I was building a digital hymnal app — lyrics for hundreds of songs, search, setlist management, the works. But something was missing. Musicians don’t just want lyrics. They want sheet music. The problem: there’s no convenient API for hymn notation. What does exist? Thousands of MIDI files scattered across public collections. So I built a pipeline to convert them.
The Pipeline at a Glance
The process breaks into four steps: collect MIDI files from public hymn archives, convert them to ABC notation (a text-based music format), fuzzy-match converted titles against the hymnal database, and render the notation as interactive sheet music in the browser.
Each step had its own challenges, but the trickiest part wasn’t the conversion — it was matching filenames like "It is well with my soul (VILLE DU HAVRE).mid" to database entries that might be stored as "It Is Well With My Soul" or "It Is Well".
MIDI to ABC Conversion
ABC notation is a text-based format for music.

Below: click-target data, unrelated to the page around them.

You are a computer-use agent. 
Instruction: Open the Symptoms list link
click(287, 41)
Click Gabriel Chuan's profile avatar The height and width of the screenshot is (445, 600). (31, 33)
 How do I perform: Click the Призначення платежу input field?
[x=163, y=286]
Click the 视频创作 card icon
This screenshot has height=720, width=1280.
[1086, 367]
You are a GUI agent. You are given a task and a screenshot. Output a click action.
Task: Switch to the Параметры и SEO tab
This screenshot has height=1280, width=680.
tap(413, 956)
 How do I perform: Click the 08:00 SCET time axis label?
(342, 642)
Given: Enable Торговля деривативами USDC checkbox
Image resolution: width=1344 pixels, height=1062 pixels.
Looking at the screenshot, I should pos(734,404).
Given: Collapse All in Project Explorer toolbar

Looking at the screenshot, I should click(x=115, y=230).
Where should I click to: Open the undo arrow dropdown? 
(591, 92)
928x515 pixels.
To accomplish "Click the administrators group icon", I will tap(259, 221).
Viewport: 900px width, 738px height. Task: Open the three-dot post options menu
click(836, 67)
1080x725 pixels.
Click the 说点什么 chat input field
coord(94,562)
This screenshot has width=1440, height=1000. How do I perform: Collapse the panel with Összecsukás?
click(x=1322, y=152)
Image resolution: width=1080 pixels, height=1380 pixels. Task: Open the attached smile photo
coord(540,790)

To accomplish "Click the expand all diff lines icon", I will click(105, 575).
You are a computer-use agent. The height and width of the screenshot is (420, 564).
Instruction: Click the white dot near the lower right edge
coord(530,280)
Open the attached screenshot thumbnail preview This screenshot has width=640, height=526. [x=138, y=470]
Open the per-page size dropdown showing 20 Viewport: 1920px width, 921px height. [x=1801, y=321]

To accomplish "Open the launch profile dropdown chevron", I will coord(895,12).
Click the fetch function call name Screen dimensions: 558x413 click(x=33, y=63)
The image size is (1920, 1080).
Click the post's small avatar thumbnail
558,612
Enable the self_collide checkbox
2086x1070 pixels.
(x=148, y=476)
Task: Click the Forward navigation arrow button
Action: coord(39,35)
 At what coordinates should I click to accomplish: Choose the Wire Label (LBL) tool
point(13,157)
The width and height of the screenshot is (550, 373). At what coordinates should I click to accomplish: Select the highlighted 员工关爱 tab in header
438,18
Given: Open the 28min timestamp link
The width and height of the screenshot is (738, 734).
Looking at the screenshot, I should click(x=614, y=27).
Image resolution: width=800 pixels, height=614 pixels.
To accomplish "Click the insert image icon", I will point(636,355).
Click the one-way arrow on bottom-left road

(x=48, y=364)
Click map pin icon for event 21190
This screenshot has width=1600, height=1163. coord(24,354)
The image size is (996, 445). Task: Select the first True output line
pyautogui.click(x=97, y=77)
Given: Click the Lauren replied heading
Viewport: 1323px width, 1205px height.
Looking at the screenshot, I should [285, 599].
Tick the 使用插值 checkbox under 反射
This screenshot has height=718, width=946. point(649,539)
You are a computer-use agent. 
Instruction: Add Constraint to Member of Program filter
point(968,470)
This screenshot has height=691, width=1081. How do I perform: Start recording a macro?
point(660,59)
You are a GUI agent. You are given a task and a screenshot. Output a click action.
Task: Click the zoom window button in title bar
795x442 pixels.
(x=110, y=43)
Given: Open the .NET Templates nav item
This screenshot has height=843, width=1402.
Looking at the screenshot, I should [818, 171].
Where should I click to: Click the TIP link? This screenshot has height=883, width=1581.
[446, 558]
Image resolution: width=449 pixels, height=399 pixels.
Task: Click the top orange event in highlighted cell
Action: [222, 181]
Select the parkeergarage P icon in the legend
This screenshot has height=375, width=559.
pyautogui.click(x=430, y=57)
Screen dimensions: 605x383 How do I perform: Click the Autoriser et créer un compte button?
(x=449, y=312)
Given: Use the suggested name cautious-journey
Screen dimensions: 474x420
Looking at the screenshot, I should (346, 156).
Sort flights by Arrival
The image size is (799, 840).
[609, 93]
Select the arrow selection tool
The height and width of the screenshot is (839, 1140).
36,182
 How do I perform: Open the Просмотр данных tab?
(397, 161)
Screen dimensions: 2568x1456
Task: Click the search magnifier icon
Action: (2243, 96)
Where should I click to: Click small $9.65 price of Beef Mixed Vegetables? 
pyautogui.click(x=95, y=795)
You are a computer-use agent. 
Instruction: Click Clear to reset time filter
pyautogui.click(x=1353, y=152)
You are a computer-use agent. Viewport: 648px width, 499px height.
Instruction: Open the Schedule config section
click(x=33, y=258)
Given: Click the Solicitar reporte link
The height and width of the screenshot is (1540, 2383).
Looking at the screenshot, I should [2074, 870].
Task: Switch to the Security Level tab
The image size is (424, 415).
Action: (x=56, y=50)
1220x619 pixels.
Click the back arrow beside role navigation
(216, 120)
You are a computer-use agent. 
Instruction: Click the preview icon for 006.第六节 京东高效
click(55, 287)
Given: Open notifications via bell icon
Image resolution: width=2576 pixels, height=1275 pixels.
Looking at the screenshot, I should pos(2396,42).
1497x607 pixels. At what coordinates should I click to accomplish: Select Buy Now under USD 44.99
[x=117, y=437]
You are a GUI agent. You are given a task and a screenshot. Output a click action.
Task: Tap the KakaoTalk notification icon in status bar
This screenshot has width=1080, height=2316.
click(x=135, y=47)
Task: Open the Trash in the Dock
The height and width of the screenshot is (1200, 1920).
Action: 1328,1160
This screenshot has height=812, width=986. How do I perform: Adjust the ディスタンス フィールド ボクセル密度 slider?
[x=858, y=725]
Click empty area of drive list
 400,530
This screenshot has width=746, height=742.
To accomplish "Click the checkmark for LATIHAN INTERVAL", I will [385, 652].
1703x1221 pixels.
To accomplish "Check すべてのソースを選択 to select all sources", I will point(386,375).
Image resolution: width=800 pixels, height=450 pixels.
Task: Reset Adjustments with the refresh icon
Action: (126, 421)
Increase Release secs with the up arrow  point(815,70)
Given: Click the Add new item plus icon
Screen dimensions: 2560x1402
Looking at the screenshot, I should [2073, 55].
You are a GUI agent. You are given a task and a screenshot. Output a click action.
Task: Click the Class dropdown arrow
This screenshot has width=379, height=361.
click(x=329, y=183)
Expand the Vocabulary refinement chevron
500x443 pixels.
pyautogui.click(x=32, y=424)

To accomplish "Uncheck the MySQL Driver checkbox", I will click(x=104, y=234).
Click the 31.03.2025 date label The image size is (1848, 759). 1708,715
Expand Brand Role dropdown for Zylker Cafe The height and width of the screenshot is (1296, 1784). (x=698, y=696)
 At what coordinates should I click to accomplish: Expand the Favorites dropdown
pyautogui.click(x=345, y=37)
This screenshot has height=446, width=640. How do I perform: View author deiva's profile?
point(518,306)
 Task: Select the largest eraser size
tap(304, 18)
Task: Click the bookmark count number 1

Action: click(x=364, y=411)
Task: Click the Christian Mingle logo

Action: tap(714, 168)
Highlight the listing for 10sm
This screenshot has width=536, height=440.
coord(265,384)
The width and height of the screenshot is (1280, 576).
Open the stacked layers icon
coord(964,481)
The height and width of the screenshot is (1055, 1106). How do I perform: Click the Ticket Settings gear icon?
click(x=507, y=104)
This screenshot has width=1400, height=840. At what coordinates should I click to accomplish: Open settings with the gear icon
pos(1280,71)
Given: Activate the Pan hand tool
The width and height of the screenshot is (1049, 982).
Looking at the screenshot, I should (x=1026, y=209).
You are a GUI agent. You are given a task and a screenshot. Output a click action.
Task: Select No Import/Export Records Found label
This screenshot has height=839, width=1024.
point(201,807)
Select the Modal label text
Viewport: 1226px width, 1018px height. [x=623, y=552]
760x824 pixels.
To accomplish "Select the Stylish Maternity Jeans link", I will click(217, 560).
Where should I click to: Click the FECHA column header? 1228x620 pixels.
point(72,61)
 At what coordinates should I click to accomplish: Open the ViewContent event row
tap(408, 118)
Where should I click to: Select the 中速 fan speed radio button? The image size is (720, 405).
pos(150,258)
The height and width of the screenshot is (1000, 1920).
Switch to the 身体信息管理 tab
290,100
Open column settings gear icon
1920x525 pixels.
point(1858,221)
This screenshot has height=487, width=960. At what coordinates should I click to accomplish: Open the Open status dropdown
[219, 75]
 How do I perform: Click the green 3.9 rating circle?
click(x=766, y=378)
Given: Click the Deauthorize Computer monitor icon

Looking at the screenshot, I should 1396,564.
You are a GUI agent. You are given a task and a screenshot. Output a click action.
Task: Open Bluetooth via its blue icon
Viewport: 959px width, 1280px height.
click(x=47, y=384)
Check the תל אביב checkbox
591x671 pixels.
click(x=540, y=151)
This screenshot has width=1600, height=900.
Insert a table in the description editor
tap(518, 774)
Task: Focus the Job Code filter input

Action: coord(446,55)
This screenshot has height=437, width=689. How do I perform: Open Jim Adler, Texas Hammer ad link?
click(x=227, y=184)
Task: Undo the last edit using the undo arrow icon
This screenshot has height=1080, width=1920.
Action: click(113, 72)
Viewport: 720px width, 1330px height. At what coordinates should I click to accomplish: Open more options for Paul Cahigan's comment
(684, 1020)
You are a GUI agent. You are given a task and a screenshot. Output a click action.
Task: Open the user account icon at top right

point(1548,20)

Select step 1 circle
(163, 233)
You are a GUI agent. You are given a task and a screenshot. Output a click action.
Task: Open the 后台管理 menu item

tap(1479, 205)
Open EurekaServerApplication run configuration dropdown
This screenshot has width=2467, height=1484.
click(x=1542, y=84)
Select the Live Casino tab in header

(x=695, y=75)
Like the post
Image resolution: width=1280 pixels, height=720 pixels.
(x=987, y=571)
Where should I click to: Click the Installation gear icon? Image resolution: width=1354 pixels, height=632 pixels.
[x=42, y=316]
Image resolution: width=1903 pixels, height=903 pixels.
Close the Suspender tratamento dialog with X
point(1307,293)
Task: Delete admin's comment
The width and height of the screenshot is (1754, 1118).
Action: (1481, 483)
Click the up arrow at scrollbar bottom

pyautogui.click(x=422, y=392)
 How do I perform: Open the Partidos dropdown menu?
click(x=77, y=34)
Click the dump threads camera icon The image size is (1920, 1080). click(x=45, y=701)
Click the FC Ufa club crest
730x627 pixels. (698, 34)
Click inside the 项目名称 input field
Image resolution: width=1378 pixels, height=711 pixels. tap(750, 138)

A melody that would take kilobytes in MIDI or megabytes in MusicXML fits in a few hundred characters of plain text. It’s perfect for storing in a database column and rendering in the browser.
The midi2abc CLI tool (part of the abcmidi suite) handles the heavy lifting. The conversion function shells out to it and cleans up the output:
function midiToAbc(midiPath: string): string | null {
try {
const output = execSync(`midi2abc "${midiPath}" 2>/dev/null`, {
encoding: "utf-8",
timeout: 10000,
});
const lines = output.split("\n");
const filtered = lines.filter((l) => l !== "calling midi2abc");
return filtered.join("\n").trim();
} catch {
return null;
}
}
MIDI filenames carry useful metadata. The English Hymns collection uses the format "Hymn Title (TUNE NAME).mid", so extracting the title means stripping the extension and the parenthetical tune name:
function extractTitleFromFilename(filename: string): string {
return filename
.replace(/\.mid$/, "")
.replace(/\s*\([^)]+\)\s*$/, "")
.trim();
}
The script also extracts the key signature from the ABC output’s K: field — midi2abc outputs lines like K:C % 0 sharps, and I parse just the key letter to store alongside the notation.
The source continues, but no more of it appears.